Home » Blog » Install Hadoop on Virtualbox Virtual Machines
Install Hadoop on Virtualbox Virtual Machines
Introduction
Hadoop is widely used for 'big data' storage and processing currently. This article summarises how it can be installed on a Virtualbox virtual machine.
Create a Virtual Machine
This is straightforward in Virtualbox, the only thing we need to pay attention to is the network. For me, I use TWO network adaptors, one attached to NAT, the other to Host-only Adaptor. By default the Host-only Adaptor is empty, and we need to add one through the Virtualbox network preferences, e.g. vboxnet0 with IP addresses of 192.168.56.1/24. DHCP is recommended to be off.
The reason I have two network adaptors is that, through NAT, the virtual machine can access the Internet, and with the Host-only Adaptor, the host machine is within the same local network of the virtual machine. A bridge connection, of course, can do both, do it if you know how it works.
The following figure shows the Virtualbox network preferences panel.
Install CentOS
During the Installation
CentOS ['sen-toes] has a neat GUI for the installation, which is informative enough by itself. There are several things worth pointing out.

════

**Tasks to carry out:**
• 1. Copy out the records below line for line, leaving out the pictures.
• 2. Write what comes next in the Hadoop on Virtualbox guide, picking up after its last sentence.
The Hadoop guide and the records below have nothing to do with each other.

**Working data:**
════

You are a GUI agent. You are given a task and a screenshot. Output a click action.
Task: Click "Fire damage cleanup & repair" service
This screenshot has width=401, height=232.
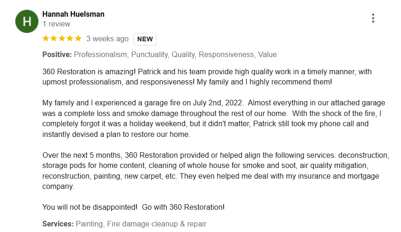pyautogui.click(x=157, y=224)
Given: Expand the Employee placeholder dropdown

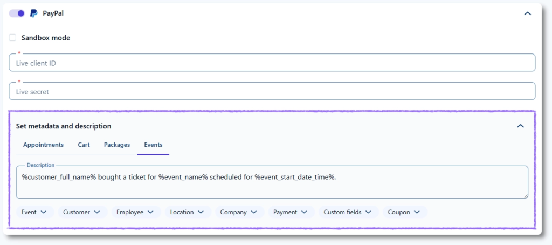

════

**Final results:**
• 1.
You are a GUI agent. You are given a task and a screenshot. Output a click action.
Task: Click "Fire damage cleanup & repair" service
This screenshot has width=401, height=232.
pyautogui.click(x=157, y=224)
Given: Expand the Employee placeholder dropdown

• 2.
- Automatic partitioning is sufficient for our purpose. This leaves two partitions, one for the /boot and one for the root /. No partitions for the swap or other mount points, e.g. /home, /var are created.
- The network and hostname can be configured here if one prefers using GUI. We can also do this later by editing various configuration files.
- A user can be created and made as an administrator, although we can do this later in command line.
The following figure shows how the installation GUI looks like.
User Creation and Administrator Privilege
In case we do not create a user during the installation process, we'll have to log into the system using the root. Then we are free to create a user, e.g. hadoop, and make it administrator by
adduser -m hadoop passwd hadoop usermod -aG wheel hadoop
Network
Somehow, the DHCP client in CentOS 7 does not start with the system, and in order for the NAT of Virtualbox to work, you have to
sudo dhclient
After this, type ip addr
, you'll see IP address like 10.0.2.xx listed below one of the network interfaces. This indicates the NAT works and we are able to connect to the Internet. So we can install and update some software packages, e.g.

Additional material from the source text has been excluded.